◆ Stated problem ◆
Reproduce the text on standards-based score interpretation word for word, between "In standards-based education" and "the reform movement.", inclusive.

The construct validity of performance standards is addressed in terms of the 
extent to which they reflect increasing levels of construct complexity as 
opposed to construe t-irrelevant difficulty. Also critical is the extent to 
which performance standards characterize the knowledge and skills operative at 
each level both to accredit specific accomplishment and to serve as goals for 
further learning. All of this depends on construct-valid assessment attuned 
to the content standards and the development of dependable scoring rubrics and 
measurement scales for representing the performance standards. 



STANDARDS-BASED SCORE INTERPRETATION: 
ESTABLISHING VALID GROUNDS FOR VALID INFERENCES 



Samuel Messick 1 
Educational Testing Service 

In standards-based education reform, a lot depends on the establishment 
of valid standards specifying both the critical content and the desired 
performance levels of student accomplishment, because these two kinds of 
standards comprise the driving force that energizes the reform movement.

◆ Provided material ◆
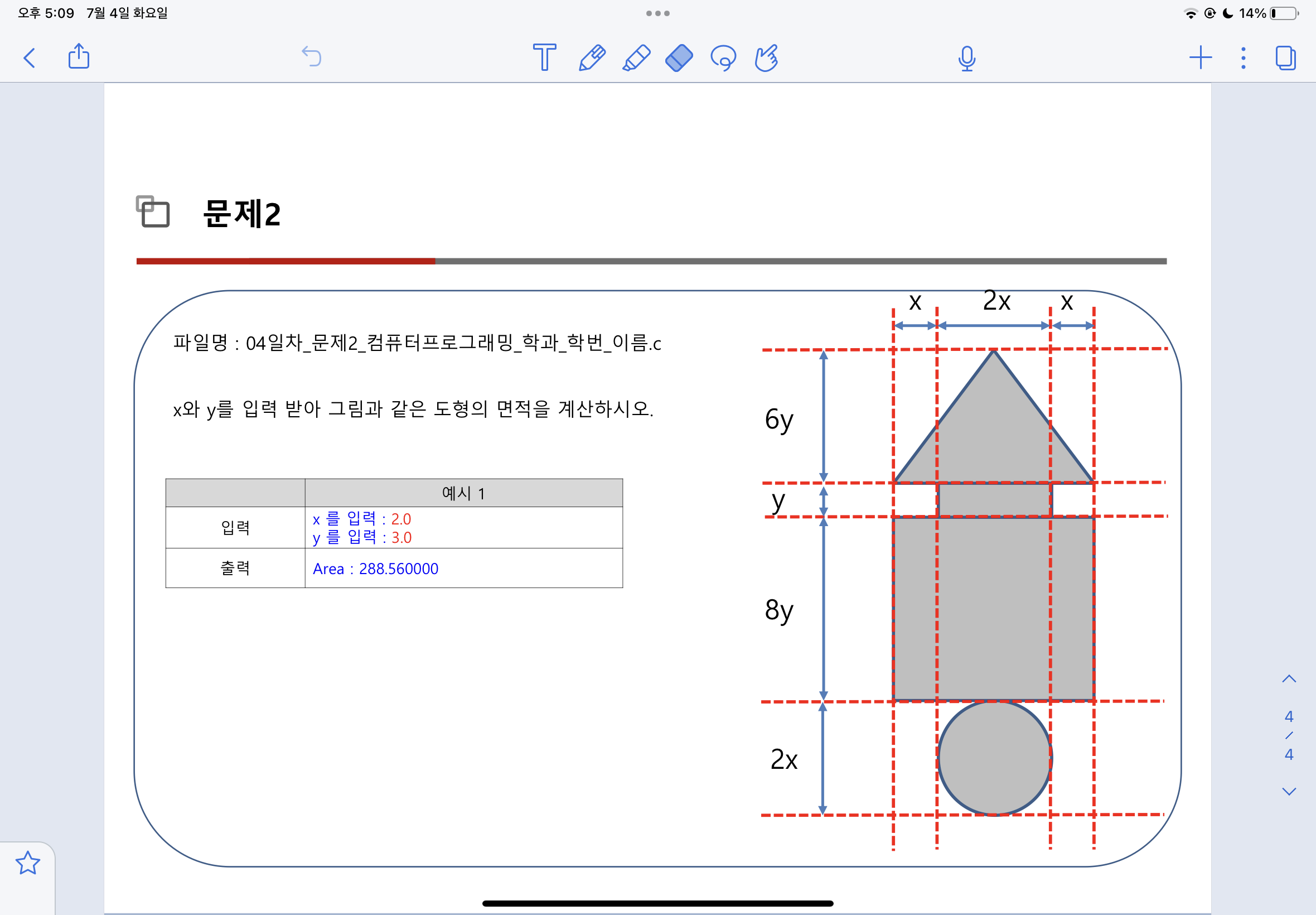Open the favorites star tab
Screen dimensions: 1316x915
point(27,863)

◆ Response below ◆
In standards-based education reform, a lot depends on the establishment 
of valid standards specifying both the critical content and the desired 
performance levels of student accomplishment, because these two kinds of 
standards comprise the driving force that energizes the reform movement.